[Date Prev][Date Next][Thread Prev][Thread Next][Date Index][Thread Index]

Re: Unicode and math symbols



martin:
    > I agree very much with you. However, I read Barbara's comments
    > as to that she wants to be closer to semantics than we would.

chris:
    I too was puzzled by what Barbara meant by "meaning" in the context of
    math symbols.

here's the context in which i used "meaning".

    unicode (and other codes) deal with *meaning*, not form.

unfortunately, someone has borrowed my (partial) copy of iso 10646,
so i can't check to see how the columns are labeled.  but what i
meant here is the words that get put into the description column.

    ... also, when the same shape
    can appear both as an ordinary symbol and as a relation, there are
    two different glyphs registered; the justification i used was that
    the side bearings are different, since a difference in meaning
    wasn't permitted.

same here, except the column in the glyph registry is headed "glyph
name or description".  a pure shape description isn't adequate
(although that's often what's present); this also gets into usage
and (minimally) presentation context.

here are several out-of-context quotes from an early version of the
draft character-glyph model generated by members of the u.s. technical
committees x3v1 (counterpart of international sc18/wg8) and x3l2
(international sc2/wg2).  these show the association i have with the
meaning of "meaning".

    From a historical perspective, few differences have been traditionally
    attributed to the notions of "character" and "glyph".  If used at all, the
    term "glyph" was associated with "the" visual image of a "character".  Most
    frequently, the term "character" has been (and still is) used to refer to
    both a unit of information and a visual shape associated with that unit of
    information.
			--------------------

    Consider for a moment the case with the unit of information meaning "one".
    In ISO/IEC 10646 not only are there a large number of characters which
    conceivably "represent" this "unit of information", but there are also a
    number of "characters" which represent a particular form associated with
    this meaning, i.e., the Arabic digit <1> form itself.

			--------------------

    In specifying characters for inclusion in a character set standard, SC2
    normally has recourse to the meaning of a character, and, in particular,
    has the option of unifying two or more forms if it is determined that those
    forms do not represent distinctions in meaning within a particular written
    language, or that the forms represent merely stylistic differences.  On
    the other hand, the glyph registration authority of ISO/IEC 10036 does not
    have recourse to such an analysis, and must, if so requested, register
    all elements of any font so that a unique identification for all glyph
    representations within a font is possible.  ...  If there is a set of
    criteria for distinguishing among two glyphs, it cannot be based on
    distinctions in meaning, but distinctions of form.

			--------------------

     1. A character conveys distinctions in meaning.  A character has no
        intrinsic appearance.

     2. A glyph conveys distinctions in form.  A glyph has no intrinsic meaning.

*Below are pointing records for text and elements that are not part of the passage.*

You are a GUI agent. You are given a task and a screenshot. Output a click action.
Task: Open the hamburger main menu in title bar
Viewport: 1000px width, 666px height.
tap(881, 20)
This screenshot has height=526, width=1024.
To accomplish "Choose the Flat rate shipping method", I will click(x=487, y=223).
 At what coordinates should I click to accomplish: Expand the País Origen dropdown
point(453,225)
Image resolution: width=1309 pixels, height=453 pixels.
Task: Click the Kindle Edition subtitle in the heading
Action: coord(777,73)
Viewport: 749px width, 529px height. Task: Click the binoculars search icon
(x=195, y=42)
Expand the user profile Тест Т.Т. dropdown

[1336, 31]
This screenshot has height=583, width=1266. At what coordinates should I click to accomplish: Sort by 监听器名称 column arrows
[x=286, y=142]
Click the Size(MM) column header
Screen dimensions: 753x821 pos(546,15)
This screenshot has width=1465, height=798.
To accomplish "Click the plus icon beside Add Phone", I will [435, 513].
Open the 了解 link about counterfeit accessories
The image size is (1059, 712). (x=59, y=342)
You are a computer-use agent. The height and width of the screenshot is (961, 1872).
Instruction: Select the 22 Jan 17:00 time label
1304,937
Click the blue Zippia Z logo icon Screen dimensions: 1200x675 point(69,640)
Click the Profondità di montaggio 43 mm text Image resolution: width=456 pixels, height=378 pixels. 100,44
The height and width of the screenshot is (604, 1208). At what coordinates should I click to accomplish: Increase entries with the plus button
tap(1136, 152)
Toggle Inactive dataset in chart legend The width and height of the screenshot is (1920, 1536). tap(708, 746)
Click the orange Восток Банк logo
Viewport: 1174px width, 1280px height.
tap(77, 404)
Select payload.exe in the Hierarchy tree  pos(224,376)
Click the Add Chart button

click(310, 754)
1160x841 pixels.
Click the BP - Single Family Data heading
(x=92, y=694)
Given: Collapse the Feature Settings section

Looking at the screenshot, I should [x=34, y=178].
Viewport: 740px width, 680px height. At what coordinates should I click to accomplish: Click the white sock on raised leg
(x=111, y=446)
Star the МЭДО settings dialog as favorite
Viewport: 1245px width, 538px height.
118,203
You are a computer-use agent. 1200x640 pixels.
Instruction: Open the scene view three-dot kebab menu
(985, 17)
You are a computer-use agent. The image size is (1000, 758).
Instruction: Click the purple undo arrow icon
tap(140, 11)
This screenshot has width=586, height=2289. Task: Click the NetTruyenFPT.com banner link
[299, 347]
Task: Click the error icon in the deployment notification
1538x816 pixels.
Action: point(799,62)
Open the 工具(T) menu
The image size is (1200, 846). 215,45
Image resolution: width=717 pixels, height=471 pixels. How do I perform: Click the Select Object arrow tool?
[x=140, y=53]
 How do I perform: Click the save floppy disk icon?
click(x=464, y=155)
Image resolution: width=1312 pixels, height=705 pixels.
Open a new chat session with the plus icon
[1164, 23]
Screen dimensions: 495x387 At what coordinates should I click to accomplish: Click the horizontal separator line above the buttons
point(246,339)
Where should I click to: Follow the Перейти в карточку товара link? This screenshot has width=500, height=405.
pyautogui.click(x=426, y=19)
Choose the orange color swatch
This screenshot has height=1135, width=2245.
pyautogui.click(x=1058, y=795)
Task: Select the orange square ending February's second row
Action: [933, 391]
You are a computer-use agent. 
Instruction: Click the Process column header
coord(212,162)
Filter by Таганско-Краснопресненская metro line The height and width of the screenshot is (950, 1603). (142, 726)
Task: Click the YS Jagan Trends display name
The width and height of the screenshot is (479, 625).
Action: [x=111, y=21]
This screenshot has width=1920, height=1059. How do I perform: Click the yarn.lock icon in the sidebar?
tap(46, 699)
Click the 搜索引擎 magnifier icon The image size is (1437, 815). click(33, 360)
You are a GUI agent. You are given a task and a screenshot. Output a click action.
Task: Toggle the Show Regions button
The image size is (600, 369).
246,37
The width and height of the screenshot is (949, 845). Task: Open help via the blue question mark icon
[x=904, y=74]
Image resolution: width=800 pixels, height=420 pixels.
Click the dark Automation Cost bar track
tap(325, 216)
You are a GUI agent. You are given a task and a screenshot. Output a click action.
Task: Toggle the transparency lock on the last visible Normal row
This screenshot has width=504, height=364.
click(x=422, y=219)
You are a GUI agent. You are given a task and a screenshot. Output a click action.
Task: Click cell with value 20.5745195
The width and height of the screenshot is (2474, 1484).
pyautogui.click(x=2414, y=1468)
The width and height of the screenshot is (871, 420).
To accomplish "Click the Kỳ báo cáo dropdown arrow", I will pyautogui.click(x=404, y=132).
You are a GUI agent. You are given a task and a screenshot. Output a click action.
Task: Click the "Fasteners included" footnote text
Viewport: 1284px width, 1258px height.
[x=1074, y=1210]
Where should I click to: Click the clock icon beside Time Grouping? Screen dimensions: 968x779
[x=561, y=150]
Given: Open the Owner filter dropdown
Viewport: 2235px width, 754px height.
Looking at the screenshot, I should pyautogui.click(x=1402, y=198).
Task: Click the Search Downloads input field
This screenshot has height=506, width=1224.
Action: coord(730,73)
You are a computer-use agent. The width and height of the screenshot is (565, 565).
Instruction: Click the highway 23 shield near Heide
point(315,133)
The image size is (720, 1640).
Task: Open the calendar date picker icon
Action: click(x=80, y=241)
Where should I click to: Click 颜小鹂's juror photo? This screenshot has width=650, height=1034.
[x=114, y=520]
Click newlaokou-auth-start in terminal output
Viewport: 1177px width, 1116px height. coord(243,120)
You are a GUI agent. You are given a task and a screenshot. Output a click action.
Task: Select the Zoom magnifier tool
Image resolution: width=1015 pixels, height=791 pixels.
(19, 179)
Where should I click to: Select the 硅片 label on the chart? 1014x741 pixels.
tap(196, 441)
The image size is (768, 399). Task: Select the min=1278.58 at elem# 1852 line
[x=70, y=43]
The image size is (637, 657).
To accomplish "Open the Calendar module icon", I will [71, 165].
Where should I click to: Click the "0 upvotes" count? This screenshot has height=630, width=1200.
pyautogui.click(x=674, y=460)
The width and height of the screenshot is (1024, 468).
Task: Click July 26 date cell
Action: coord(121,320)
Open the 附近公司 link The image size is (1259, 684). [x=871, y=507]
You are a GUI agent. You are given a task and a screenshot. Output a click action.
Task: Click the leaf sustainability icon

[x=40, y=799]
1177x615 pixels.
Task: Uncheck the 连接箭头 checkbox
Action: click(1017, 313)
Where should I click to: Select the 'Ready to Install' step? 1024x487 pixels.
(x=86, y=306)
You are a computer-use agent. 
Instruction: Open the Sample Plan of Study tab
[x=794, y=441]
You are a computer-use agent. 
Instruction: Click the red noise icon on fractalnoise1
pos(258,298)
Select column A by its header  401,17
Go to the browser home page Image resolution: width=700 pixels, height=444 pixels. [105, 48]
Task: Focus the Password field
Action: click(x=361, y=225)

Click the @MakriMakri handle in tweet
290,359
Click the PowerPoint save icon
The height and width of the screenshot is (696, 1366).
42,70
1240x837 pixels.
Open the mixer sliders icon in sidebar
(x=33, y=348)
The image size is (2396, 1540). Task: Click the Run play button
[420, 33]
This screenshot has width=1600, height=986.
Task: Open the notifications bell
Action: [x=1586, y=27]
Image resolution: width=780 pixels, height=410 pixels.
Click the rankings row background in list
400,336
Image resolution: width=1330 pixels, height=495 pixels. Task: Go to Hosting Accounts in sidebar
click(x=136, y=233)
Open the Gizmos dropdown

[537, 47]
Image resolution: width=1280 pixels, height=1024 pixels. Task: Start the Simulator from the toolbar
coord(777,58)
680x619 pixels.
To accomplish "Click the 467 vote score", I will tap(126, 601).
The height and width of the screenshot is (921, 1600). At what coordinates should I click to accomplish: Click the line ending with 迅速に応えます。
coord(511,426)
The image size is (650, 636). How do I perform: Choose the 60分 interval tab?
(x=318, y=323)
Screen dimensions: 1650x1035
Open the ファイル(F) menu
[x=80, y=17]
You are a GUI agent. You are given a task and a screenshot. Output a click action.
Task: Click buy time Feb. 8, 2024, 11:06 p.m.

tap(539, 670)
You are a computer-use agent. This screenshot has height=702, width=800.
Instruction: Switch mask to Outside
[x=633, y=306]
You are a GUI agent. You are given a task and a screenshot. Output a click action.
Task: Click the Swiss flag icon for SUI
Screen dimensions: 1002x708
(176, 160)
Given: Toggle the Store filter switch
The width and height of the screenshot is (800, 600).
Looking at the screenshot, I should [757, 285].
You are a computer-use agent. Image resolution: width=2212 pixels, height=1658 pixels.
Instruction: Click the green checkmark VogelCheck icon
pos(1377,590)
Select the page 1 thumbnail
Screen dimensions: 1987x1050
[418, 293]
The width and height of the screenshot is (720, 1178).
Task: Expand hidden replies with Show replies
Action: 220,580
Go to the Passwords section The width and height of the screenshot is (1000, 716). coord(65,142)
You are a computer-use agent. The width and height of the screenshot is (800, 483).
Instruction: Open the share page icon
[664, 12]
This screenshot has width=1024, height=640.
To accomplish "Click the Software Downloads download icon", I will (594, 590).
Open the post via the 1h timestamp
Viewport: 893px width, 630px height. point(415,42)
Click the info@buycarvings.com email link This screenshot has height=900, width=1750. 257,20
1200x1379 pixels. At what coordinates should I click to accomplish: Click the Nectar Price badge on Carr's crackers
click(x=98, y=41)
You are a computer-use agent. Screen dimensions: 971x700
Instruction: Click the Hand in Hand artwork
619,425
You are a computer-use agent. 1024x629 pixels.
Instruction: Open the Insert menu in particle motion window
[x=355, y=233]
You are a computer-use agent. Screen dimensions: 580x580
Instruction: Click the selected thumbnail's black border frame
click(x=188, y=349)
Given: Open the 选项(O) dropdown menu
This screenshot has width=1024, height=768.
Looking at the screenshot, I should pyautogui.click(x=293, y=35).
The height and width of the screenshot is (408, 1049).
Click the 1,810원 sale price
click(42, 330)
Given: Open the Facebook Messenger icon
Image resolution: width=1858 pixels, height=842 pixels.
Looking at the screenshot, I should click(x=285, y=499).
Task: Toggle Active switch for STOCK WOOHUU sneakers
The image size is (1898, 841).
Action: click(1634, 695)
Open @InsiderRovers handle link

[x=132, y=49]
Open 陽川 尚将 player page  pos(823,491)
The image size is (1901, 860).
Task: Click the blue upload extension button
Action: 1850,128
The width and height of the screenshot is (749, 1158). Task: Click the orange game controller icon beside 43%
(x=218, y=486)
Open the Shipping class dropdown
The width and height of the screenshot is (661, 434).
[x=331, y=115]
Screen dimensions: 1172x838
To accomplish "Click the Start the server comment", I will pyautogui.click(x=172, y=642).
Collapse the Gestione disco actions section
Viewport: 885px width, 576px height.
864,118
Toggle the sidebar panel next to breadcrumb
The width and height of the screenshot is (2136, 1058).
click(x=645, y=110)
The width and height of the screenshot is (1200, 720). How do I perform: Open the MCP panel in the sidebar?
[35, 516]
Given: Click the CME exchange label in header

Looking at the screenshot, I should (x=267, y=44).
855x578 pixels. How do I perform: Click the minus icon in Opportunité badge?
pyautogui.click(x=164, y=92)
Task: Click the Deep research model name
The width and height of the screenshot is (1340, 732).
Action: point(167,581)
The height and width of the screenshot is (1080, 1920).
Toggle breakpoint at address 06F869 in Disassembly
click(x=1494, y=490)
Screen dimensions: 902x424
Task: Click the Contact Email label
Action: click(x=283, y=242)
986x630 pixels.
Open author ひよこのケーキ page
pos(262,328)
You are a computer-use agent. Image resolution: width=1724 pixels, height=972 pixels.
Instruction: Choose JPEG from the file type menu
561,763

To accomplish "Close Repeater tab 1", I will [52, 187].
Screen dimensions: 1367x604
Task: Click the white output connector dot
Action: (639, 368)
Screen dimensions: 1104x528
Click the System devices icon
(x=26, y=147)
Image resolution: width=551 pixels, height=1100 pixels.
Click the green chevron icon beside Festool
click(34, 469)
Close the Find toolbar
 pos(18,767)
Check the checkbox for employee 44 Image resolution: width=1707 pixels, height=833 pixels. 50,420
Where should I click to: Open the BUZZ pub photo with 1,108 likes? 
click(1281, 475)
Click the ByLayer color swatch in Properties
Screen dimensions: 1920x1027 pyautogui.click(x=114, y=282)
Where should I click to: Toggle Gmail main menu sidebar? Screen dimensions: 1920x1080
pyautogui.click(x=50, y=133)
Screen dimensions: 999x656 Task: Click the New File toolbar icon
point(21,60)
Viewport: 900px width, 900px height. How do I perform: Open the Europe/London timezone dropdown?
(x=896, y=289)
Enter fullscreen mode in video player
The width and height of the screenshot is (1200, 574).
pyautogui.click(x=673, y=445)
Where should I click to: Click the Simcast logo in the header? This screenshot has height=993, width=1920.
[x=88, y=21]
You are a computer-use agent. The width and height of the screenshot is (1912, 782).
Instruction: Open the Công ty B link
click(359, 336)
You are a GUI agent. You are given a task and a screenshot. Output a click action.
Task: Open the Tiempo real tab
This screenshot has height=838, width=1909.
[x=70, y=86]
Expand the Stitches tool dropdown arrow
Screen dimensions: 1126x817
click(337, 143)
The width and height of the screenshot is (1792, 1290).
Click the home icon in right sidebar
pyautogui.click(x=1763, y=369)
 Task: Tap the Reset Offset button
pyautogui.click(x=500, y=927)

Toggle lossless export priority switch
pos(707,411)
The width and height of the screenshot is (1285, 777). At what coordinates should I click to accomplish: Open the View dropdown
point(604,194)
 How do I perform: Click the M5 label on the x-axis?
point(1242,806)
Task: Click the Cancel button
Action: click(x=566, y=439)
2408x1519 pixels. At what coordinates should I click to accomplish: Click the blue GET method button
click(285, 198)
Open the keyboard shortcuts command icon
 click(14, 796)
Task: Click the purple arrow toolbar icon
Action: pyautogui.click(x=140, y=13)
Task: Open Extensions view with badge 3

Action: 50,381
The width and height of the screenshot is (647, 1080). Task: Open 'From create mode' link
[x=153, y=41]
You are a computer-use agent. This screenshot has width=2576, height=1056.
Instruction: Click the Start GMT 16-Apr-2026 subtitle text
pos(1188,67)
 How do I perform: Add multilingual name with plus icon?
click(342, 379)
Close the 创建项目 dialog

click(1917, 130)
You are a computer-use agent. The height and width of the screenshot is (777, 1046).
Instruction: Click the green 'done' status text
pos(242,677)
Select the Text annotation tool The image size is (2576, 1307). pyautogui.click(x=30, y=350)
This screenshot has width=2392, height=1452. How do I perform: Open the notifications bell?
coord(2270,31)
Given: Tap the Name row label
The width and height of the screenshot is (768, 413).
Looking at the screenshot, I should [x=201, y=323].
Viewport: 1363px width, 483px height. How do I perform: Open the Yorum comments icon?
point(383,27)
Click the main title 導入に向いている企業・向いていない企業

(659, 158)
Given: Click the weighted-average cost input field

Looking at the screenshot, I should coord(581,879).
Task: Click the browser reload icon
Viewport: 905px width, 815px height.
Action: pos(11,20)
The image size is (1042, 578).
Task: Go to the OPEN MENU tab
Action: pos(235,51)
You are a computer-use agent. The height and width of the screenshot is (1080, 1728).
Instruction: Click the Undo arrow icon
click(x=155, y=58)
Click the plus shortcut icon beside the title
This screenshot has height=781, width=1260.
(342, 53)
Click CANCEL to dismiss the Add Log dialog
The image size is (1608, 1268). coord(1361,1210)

     3. One or more characters may be depicted by one or more glyph
        representations (instances of an abstract glyph) in a possibly context
        dependent fashion.

    This last point spells out the possible relationship between characters and
    glyph representations.  In its fully general form, this relationship is a
    context sensitive M to N mapping, M>0, N>0.

    In practice, because ISO/IEC 10646 contains "glyph-like" characters, it is
    expected that implementations may choose to "canonicalize" or "normalize"
    such characters by translating them to normative characters.  A display
    subsystem which employs such a technique may require character data be
    normalized prior to display.

    5.1   - Processing Domains: Content and Appearance

    Two primary processing domains may be applied to character information.
    The first pertains to the processing of the content, or meaning of the
    information; and, the second, to the presentation or imaging of the
    content.

(this draft was dated september 1993, and i was part of the joint
committee that drafted it.  i should also note that it has changed
a great deal since then, and i haven't seen the most recent versions.)

sorry, i should have been more precise.
						-- bb